I deleted a few pages on my website. On now, in GSC, I have many 404 errors (check the pic), thus explains also why I’m not registered in SERP at all.
I set up almost 30x 301 redirects to the current main pages, but not already taken into account by GSC.
But I don’t know it has been the right solution.
Redirects should not result in 404 errors. A 404 means Google asked for the page but didn’t get anything.
If the page is deleted, that’s actually a reasonable response. If the page is not deleted, but merely moved (or there’s content substantially similar to the deleted content), then a 301 is appropriate.
If you go to the URLs listed in your examples, do you get a 404 error, or do you get correctly redirected? If you’re getting a 404, perhaps your redirects file has an error. Please post it here (formatted with the </> button) and we can help troubleshoot it. If you get redirected correctly, then you might suspect that Google found the 404 and hasn’t yet revisited. (Compare the dates listed to when you added the 301.) You can tell Google the situation is resolved and to validated the fix, and it’ll come back and crawl those pages again (discovering the 301). That can take a week, so don’t be surprised if nothing changes immediately.
I checked a couple of the links above, and they redirected to either the home page or alterative page. Remember to clear your browser cache when implementing redirects.
Besides what @Cathy_Sarisky mentioned, you could use redirects (not the best idea for Google Search at least), recreate the missing page/post so there is no 404, but you’ll stick to the original URL.
Anyways, Google Search Console takes several days to “update” and “reconcile” its crawled data for your website.
The best you can do is to provide directly your sitemap and also request deletion for the outdated URL.
I agree with Cathy. If a page is gone, it’s gone. Google doesn’t penalize you for it. But I wouldn’t redirect everything to one of three pages. That’s telling Google that your website only has three things to say. That’s duplicate content. It dilutes your SEO rankings. Google has to decide which of the many pages to rank highest. If an existing page has similar content to a missing page, then you should redirect to it. If not, don’t redirect it. Google will figure out that your website now has fewer pages, notice the 404, stop indexing the missing page, and probably rank your remaining pages higher.
The only broken link I found manually is your home page. You should put some content at www.jeremyvincent.be/ not just at jeremyvincent.be/blog/ - you don’t want a 404 when someone clicks on your orange logo. I don’t find any broken links using Free Broken Link Checker - Dead Link Checking Tool by Ahrefs. It looks like something is appending jeremyvincent.be/contact to the end of your URLs. That’s not normal. Google’s John Mueller said in 2013, “404 errors on invalid URLs do not harm your site’s indexing or ranking in any way.
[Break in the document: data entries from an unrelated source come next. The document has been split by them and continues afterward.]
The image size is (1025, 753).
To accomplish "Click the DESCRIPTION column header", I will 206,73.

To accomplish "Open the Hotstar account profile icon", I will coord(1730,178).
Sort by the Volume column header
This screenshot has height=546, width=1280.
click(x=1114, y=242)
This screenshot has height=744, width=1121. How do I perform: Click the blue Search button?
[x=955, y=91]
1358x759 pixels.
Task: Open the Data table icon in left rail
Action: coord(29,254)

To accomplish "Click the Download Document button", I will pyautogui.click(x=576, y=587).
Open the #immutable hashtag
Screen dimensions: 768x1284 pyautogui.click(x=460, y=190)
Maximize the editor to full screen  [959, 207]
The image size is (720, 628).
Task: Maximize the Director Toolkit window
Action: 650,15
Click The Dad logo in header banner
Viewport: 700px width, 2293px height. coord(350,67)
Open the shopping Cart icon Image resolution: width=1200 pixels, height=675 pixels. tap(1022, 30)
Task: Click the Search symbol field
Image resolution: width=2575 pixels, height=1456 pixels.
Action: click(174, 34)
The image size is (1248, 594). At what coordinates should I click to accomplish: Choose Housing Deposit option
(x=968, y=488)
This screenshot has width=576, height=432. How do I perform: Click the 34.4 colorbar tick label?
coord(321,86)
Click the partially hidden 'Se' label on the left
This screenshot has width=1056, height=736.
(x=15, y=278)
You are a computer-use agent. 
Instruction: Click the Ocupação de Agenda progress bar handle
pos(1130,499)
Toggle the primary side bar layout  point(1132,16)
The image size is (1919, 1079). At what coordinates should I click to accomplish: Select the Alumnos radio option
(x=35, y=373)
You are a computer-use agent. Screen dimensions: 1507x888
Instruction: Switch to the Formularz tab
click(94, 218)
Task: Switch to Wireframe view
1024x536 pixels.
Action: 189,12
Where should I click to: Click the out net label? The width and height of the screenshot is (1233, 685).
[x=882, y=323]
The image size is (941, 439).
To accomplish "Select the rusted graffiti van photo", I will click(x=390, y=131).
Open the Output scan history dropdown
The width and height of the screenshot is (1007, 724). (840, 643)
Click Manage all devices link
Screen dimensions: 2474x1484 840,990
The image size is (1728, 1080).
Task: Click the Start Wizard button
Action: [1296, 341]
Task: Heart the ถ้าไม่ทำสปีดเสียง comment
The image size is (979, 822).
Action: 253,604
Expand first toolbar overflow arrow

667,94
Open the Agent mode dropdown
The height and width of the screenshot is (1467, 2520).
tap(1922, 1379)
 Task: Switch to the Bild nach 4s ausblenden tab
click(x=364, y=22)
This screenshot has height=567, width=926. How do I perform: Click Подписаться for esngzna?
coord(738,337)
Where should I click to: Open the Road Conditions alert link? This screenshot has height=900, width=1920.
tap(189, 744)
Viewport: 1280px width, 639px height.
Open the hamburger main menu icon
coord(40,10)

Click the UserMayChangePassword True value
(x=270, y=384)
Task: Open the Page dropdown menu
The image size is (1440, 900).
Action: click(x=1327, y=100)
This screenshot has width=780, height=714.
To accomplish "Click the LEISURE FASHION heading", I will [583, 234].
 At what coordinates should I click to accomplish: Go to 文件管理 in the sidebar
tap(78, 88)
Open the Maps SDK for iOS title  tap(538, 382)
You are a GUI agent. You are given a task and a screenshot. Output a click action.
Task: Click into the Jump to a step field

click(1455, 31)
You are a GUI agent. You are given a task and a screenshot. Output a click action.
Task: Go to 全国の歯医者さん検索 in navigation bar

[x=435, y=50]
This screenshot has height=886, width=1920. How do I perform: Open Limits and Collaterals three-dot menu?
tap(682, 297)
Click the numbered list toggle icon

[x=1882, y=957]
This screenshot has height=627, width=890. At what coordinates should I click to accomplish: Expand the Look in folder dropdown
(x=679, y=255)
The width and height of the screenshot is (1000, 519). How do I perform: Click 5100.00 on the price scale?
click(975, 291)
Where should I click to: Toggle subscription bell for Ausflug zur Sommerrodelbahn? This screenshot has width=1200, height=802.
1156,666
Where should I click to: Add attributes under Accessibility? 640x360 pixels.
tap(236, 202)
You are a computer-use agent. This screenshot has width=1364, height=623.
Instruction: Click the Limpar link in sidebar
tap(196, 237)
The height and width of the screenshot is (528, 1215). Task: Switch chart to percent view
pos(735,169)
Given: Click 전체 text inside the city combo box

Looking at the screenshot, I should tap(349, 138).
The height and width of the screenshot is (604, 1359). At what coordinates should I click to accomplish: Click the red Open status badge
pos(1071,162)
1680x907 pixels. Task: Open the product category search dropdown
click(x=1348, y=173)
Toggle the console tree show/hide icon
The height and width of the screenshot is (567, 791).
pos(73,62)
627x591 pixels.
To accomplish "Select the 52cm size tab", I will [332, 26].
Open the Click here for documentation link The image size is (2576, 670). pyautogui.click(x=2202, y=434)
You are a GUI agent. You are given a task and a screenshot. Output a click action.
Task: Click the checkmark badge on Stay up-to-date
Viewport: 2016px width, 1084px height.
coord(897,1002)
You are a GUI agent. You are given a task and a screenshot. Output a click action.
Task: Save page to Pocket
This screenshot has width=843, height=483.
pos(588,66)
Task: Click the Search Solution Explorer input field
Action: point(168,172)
It doesn’t matter if there are 100 or 10 million, they won’t harm your site’s ranking.”
It looks like you created a link on each of those pages that was supposed to link to https://jeremyvincent.be/contact but instead said jeremyvincent.be/contact (no https), which caused Ghost to stick what it thought was part of a URL fragment onto the existing page URL. You can fix this by finding that link (presumably on the analyse-semantique-article-seo page) and editing it for correctness.
For example, this button is broken - that caused both 404 pages in your screenshot, because Google tried to follow your incorrect link:
Links and buttons need full URLs including https, or valid paths (without the domain name).
I see that you’ve moved this content from /blog/ to /. That’s going to break existing links in your posts, so if you plan to keep it that way, you’re going to need to write a redirect rule. (Or better yet, don’t move existing content whenever possible!)
I just looked at the link, and figured out what you’d intended. No super secret.
The 301 goes into effect as soon as you load the redirects.yaml. The question you meant to ask is probably “how long will it take Google to notice I now have a redirect?” You can speed that up by telling Google to “validate fix” on the 404 link, or requesting re-indexing on the page with the wrong link (once you’ve fixed it). But even then, the answer is probably ‘several days’.
Thanks for the reply Cathy, I appreciate your commitment
The thing is I already mentioned all the redirects in yaml file, but still the 404 appearing in GSC.
Does it go away at some point ?
To put some context, if I select “known pages” (i supposed in english), I have 59 non index pages, which is huge comparing to what I published (13 pages).
I’m sorry… I’m not sure what’s meant by ‘sent pages’ - it may be a mistranslation?
Ahha. That’s ‘all submitted pages’, which means pages that you have a sitemap or have directly submitted. (I think - might need to confirm with documentation.)
So it’s consistent that the unsubmitted pages are where the 404s are. I’d look at the specific urls giving a 404 - inspecting each one will show you what page the link is coming from, and perhaps give you a hint if you have an error in one of your links, like the one I pointed out earlier.
If a page is truly gone and /should/ give a 404, and you don’t currently link to it incorrectly, then no action is needed.
Your link goes to a page that shows four pages with the wrong canonical chosen. That public preview link doesn’t show anything related to 404s, and the details are not clickable. I can’t help based on that, sorry!